### [WHAT YOU SHOULD DO]
Starting at the line that contains "This screenshot has width=1456, height=819." and stopping at the line that contains "Instruction: Click the", restate each line of the records below exactly. Omit the pictures.

### [INFORMATION]
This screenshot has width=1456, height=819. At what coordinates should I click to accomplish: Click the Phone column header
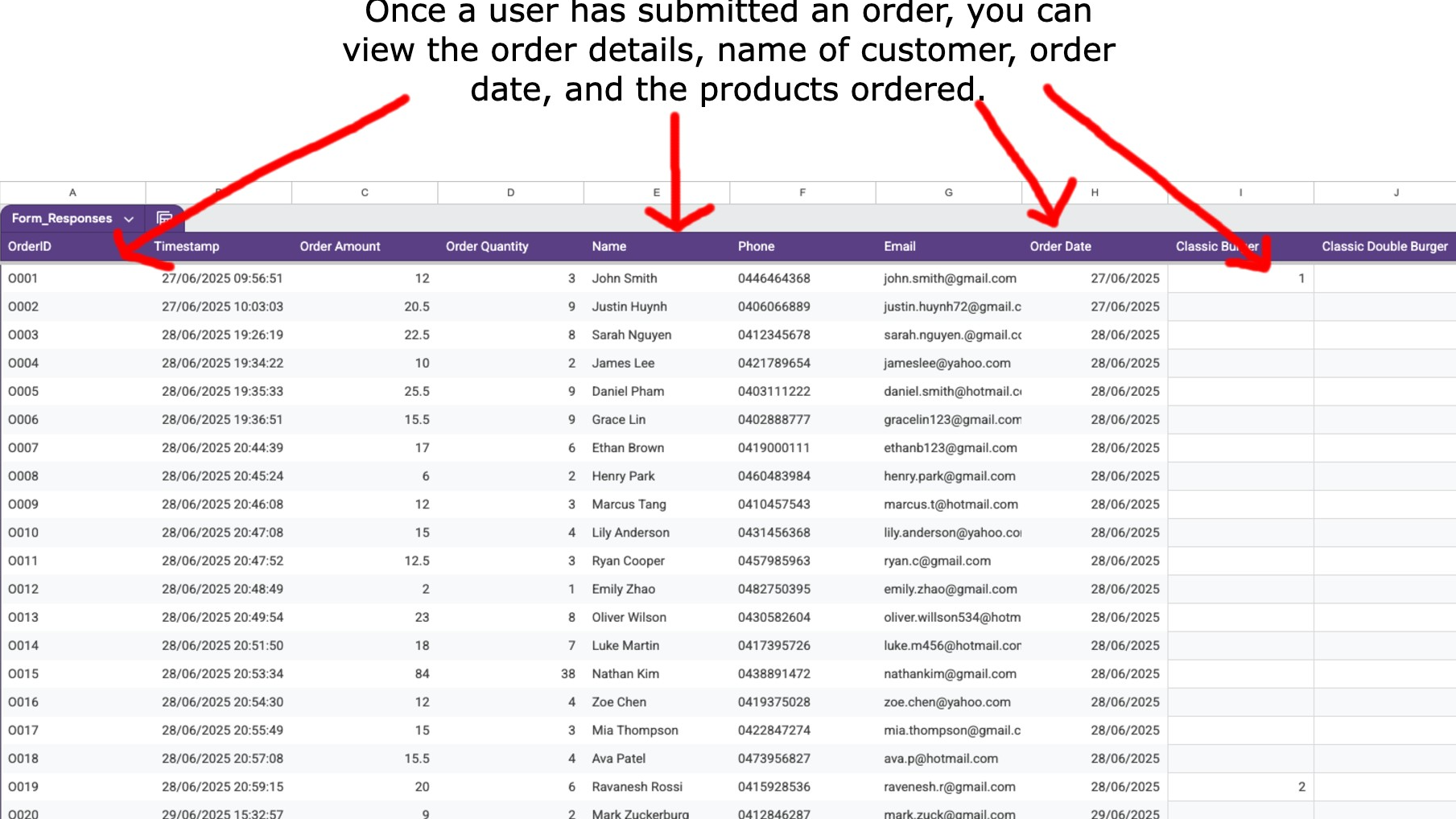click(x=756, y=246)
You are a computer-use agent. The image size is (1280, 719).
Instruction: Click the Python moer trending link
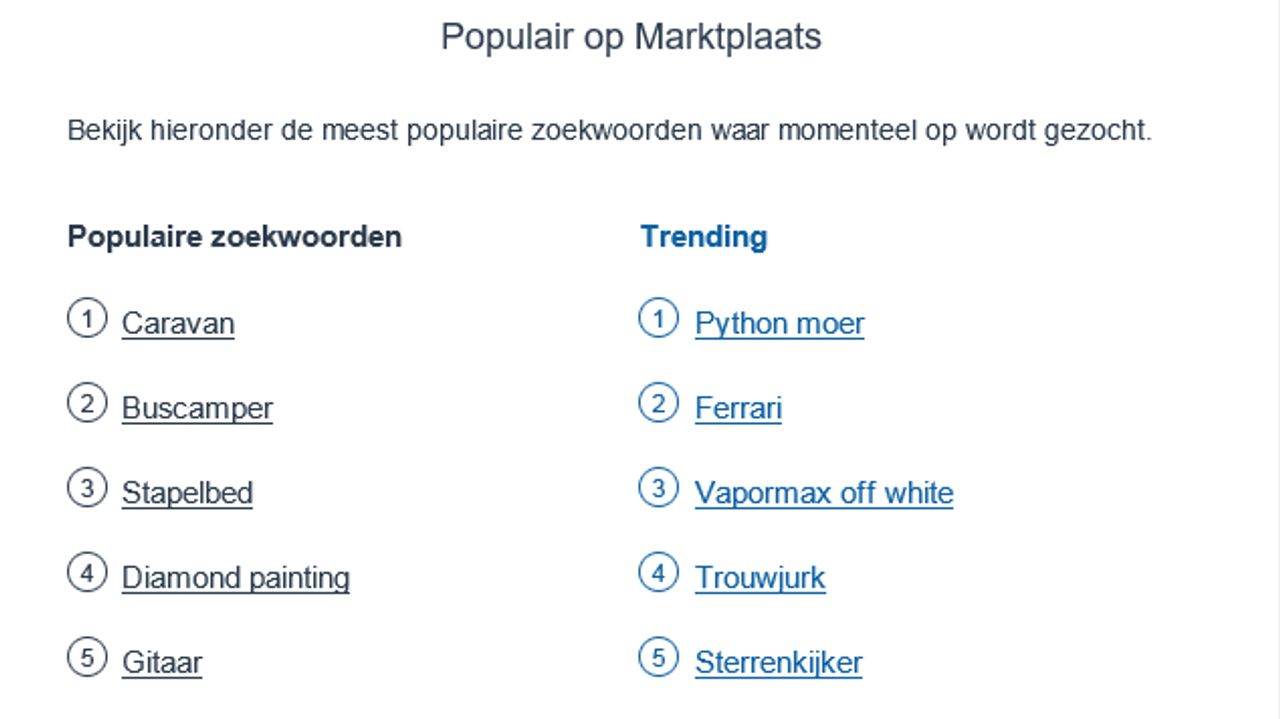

--

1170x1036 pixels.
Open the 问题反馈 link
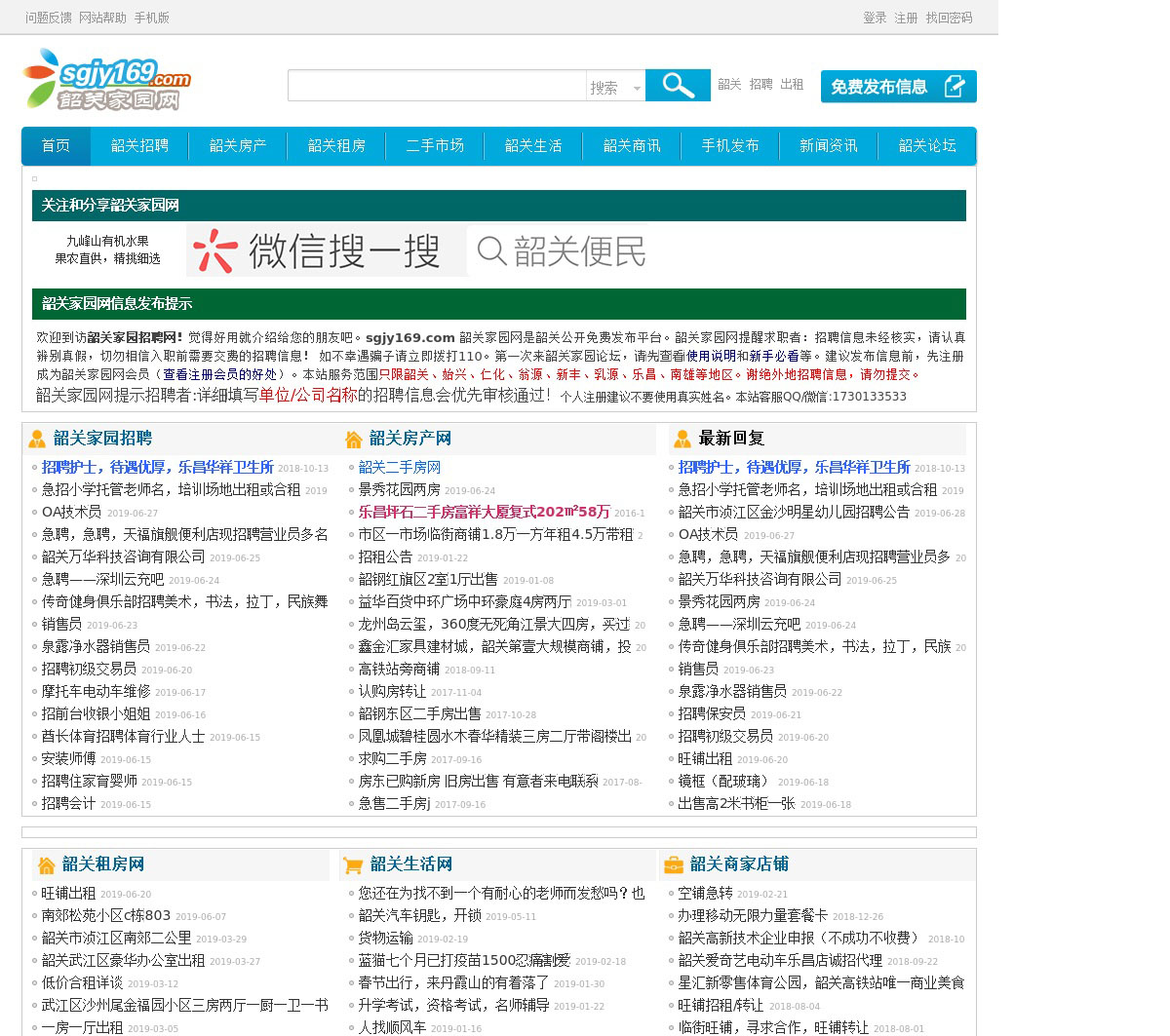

...

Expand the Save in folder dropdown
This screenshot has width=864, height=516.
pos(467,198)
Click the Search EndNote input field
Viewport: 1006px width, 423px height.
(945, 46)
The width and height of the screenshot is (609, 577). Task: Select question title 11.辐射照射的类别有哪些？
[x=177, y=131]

### [RESULT OF THE TASK]
This screenshot has width=1456, height=819. At what coordinates should I click to accomplish: Click the Phone column header
click(x=756, y=246)
You are a computer-use agent. The image size is (1280, 719).
Instruction: Click the Python moer trending link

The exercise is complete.